In Louisiana, which somewhat resembled a Latin American nation with its racial mixing, there were Creoles of the Cane River region and the Redbones of western Louisiana, among others. The latest DNA study limited participants to those whose families were called Melungeon in the historical records of the 1800s and early 1900s in and around Tennessee's Hawkins and Hancock Counties, on the Virginia border some 200 miles northeast of Nashville. The study does not rule out the possibility of other races or ethnicities forming part of the Melungeon heritage, but none were detected among the 69 male and 8 female lines tested. Also, the study did not look for later racial mixing that might have occurred, for instance, with Native Americans.
Goins estimates several thousand descendants of the historical Melungeons are still living today, but the study only examined unbroken male and female lines.
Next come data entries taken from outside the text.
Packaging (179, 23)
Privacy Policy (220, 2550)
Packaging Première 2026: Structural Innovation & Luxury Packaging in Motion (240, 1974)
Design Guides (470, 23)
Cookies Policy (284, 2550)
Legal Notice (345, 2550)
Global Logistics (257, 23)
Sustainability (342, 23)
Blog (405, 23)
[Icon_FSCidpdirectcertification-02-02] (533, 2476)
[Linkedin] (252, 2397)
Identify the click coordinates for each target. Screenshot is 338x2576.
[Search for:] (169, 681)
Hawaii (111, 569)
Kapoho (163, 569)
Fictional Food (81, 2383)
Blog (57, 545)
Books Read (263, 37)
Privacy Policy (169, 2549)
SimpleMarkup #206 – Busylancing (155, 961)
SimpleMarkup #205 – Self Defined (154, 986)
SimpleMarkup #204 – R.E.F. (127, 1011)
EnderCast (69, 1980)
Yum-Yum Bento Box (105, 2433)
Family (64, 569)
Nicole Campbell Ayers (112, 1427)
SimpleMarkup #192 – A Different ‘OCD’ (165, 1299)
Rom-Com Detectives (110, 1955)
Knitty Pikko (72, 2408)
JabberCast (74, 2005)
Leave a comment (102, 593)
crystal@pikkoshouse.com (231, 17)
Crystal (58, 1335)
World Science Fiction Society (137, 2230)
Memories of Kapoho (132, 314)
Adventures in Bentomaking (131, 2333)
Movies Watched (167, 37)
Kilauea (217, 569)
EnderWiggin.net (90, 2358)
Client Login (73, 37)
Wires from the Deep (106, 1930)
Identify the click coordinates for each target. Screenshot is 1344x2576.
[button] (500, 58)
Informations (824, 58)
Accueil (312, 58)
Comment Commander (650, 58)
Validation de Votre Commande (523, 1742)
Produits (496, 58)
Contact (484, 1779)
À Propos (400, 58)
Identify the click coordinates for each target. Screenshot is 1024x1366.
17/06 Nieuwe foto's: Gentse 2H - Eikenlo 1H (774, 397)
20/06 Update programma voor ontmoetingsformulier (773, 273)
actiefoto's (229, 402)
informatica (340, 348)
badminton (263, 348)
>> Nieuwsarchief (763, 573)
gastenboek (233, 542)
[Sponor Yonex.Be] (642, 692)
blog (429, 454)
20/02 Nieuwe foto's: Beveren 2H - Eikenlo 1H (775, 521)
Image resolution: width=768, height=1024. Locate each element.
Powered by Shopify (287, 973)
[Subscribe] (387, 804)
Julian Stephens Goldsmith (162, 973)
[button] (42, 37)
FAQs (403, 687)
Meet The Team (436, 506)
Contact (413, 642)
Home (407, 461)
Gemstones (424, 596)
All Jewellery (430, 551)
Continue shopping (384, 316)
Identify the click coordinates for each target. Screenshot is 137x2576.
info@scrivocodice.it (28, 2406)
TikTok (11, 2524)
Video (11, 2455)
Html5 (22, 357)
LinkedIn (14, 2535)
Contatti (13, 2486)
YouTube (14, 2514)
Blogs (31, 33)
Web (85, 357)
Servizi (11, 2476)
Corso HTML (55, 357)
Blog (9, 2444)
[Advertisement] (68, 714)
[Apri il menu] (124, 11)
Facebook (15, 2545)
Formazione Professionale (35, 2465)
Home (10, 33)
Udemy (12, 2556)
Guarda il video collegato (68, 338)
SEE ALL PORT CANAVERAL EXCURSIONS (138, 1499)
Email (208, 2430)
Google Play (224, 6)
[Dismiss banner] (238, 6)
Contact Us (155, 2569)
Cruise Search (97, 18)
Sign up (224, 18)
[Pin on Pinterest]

The origin of the word Melungeon is unknown, but white residents in Appalachia who suspected the families of being mixed race considered it a slur. "It's sometimes embarrassing to see the lengths your ancestors went to hide their African heritage, but look at the consequences," said Wayne Winkler, past president of the Melungeon Heritage Association. The DNA study is ongoing as researchers continue to locate additional Melungeon descendants.
Associated Press Writer, Cain Burdeau contributed to this story from New Orleans, La.